Historisch spannt das Seminar den Bogen vom 16. Jahrhundert bis in die Gegenwart.
Zu Beginn steht das Selbstzeugnis Eleno de Céspedes, dessen autobiographische Aussagen als Teil einer Inquisitionsakte erhalten sind. Dieser Text sprengt traditionelle Erwartungen an Zugehörigkeitskategorien und dokumentiert, wie autobiographisches Sprechen als Widerstand gegen gesellschaftliche Marginalisierung und institutionelle Gewalt genutzt werden kann. Mit der Autobiografía de un esclavo von Juan Francisco Manzano rückt im 19. Jahrhundert die Perspektive eines afro-kubanischen Dichters in den Mittelpunkt. Manzanos Werk steht beispielhaft für das autobiographische Schreiben als Akt der Selbstermächtigung und als Anklage gegen Sklaverei, Ausgrenzung und koloniale Gewalt. Im 20. und 21. Jahrhundert betrachtet das Seminar eine Reihe von Texten, die das Genre weiter öffnen und politisieren. In El invencible verano de Liliana thematisiert Cristina Rivera Garza den Femizid an ihrer Schwester und verbindet die literarische Auseinandersetzung mit persönlicher Erinnerung, gesellschaftskritischen Reflexionen, autofiktionalen und dokumentarischen Elementen. Elicura Chihuailaf reflektiert in Recado confidencial a los chilenos aus einer indigenen Perspektive die Zusammenhänge von persönlichen Erfahrungen, kollektiver Erinnerung und Sprache. Pedro Lemebel macht in Loco afán queere und marginalisierte Lebenswelten im Chile der Militärdiktatur sichtbar und überschreitet die Grenzen zwischen Reportage, Essay und persönlichem Bekenntnis. Das Testimonio von Domitila Barrios de Chungara, Si me permiten hablar…, gibt Einblick in den Widerstand einer indigenen Minenarbeiterin gegen patriarchale und politische Unterdrückung. Im Mittelpunkt stehen die Analyse literarischer Strategien des Selbst, der Repräsentation von Zugehörigkeit und Erinnerung sowie die Reflexion gesellschaftlicher, kultureller und historischer Kontexte. Für die Teilnahme am Seminar wird die Bereitschaft zur Lektüre der spanischen Originaltexte und zur aktiven Diskussion vorausgesetzt.
Literaturhinweise:
- Céspedes, Eleno de: Auszüge in: Carrasco (Hg.), Inquisición y represión sexual en España. Taurus, 1985.

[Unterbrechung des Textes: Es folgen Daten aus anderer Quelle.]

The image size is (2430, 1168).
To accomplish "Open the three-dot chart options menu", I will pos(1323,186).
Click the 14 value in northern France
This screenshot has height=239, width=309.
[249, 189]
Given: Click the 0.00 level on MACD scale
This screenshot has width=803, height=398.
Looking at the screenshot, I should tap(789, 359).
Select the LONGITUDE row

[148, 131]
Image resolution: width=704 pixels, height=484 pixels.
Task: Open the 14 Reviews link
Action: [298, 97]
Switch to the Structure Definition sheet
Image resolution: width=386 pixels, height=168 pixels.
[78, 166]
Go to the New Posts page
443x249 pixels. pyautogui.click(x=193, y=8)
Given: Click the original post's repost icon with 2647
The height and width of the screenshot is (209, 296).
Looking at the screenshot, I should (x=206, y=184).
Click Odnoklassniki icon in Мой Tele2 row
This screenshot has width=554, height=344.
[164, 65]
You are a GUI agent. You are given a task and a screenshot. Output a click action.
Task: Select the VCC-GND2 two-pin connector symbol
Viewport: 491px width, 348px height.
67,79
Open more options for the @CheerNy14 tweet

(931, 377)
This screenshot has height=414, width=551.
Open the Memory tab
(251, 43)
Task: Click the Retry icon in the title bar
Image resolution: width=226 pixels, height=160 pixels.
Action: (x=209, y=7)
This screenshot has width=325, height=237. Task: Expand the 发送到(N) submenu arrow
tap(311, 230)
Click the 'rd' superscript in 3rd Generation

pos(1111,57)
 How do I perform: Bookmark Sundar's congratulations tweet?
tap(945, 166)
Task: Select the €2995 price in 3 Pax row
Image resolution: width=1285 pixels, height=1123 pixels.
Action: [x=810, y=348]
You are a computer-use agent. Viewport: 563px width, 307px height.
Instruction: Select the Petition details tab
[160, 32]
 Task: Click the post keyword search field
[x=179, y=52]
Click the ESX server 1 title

- Manzano, Juan Francisco: Autobiografía de un esclavo. Ediciones Cátedra, 2015.
- Rivera Garza, Cristina: El invencible verano de Liliana. Literatura Random House, 2021.
- Chihuailaf, Elicura: Recado confidencial a los chilenos. Lom Ediciones, 1999.
- Lemebel, Pedro: Loco afán. Grijalbo Mondadori, 1996.
- Barrios de Chungara, Domitila: Si me permiten hablar.... Siglo XXI Editores, 1977.